Agent Skill Supply Chain Risks

19 attack vectors. See interactive version

Agent Skills are modular capabilities that extend AI agents. They package instructions, metadata, and code that agents execute automatically when triggered.

From Anthropic's docs: "We strongly recommend using Skills only from trusted sources. A malicious Skill can direct Claude to invoke tools or execute code in ways that don't match the Skill's stated purpose."

Deception

Skills can lie to you. Skill metadata is just a label. The contents are what actually matters.
Skills can impersonate trusted sources. Anyone can claim their skill is "verified" or "official". Enforcement is marketplace specific.
Skills can shadow other skills. Skill names aren't namespaced. A malicious skill can impersonate a legitimate one.
Skills can create fake urgency. Skill content loads into the agent's context. Urgent framing influences how it prioritizes actions.

Content Poisoning

Skills can poison context with examples. Code examples in skill docs get reproduced by agents. Malicious patterns become "best practices."

Agent Integration

Skills can create commands. A skill's name becomes a slash command. The body controls what happens.
Skills can auto-execute on load. The !`command` syntax executes immediately when a skill loads.

Code Execution

Skills can run shell scripts. Skills can bundle shell scripts. The agent runs them without seeing the contents.
Skills can run Python code. Skills can embed Python scripts with full system access.
Skills can fetch remote content.
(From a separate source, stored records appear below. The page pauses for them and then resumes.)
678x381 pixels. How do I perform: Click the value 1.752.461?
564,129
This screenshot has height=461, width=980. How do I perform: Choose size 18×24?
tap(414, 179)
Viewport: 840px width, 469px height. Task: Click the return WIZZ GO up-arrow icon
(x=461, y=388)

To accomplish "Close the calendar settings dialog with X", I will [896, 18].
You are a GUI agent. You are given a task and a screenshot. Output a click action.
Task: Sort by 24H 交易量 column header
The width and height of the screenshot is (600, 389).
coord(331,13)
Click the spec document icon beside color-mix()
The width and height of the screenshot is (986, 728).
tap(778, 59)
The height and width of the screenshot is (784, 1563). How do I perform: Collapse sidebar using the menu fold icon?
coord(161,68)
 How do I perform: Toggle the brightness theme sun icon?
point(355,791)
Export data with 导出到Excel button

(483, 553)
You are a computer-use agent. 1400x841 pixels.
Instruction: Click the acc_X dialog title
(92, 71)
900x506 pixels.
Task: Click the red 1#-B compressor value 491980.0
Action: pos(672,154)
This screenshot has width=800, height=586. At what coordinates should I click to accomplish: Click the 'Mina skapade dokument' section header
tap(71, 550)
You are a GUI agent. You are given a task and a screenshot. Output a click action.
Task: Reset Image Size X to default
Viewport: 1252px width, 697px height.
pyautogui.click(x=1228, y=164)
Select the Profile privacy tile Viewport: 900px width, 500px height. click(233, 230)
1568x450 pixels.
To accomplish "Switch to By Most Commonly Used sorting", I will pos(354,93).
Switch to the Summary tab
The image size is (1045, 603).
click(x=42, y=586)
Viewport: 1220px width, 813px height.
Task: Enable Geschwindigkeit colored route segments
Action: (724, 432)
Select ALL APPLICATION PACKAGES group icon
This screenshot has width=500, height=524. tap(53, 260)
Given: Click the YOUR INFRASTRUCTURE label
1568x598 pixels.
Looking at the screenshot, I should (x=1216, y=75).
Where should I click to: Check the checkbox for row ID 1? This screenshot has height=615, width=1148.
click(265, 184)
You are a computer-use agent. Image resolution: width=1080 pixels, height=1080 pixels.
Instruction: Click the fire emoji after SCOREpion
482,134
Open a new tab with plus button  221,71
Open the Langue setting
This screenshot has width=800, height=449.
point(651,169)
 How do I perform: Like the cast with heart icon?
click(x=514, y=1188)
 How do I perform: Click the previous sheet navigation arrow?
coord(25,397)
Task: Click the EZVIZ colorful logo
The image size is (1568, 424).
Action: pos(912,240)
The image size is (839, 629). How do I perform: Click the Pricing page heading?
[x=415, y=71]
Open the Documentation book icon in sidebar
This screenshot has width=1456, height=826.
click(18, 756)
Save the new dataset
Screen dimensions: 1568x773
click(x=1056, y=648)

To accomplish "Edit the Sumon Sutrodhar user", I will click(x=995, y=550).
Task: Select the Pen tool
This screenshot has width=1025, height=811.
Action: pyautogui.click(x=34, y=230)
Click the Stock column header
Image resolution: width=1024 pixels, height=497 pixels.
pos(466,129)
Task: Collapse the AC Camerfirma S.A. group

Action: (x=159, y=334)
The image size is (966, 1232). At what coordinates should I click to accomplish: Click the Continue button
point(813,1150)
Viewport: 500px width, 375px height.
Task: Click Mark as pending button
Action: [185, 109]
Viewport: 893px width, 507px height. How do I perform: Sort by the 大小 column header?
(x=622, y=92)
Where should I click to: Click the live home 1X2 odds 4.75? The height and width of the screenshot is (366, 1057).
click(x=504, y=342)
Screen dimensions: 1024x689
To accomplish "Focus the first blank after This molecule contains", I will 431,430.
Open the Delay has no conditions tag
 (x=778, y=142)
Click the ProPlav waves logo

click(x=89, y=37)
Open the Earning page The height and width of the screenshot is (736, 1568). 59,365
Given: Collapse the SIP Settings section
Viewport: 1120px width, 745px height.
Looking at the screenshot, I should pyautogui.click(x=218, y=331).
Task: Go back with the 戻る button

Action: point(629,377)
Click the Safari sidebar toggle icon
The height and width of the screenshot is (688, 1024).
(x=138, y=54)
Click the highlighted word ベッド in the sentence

Skills can fetch from external URLs. The payload can change after installation.
Skills can pipe to bash. curl | bash downloads and executes in one step. No chance to inspect first.
Skills can install packages. Postinstall scripts run automatically with your permissions.

Hooks & Persistence

Skills can create HTTP hooks. HTTP hooks POST data to external servers on every tool use or session event.
Skills can create command hooks. Command hooks run shell commands before or after every tool use.
Skills can background command hooks. Async hooks fire and forget. No slowdown, no indication data is being sent.
Skills can write to CLAUDE.md. Malicious rules persist across ALL future sessions.

Evasion

Skills can hide in unicode. Unicode Tag codepoints (U+E0000) are invisible to humans but readable by models.
Skills can hide in HTML comments. HTML comments are stripped from rendered markdown but may still be parsed by the agent.
Skills can hide in subagents. Subagent tool calls aren't shown in your main conversation. You only see the summary.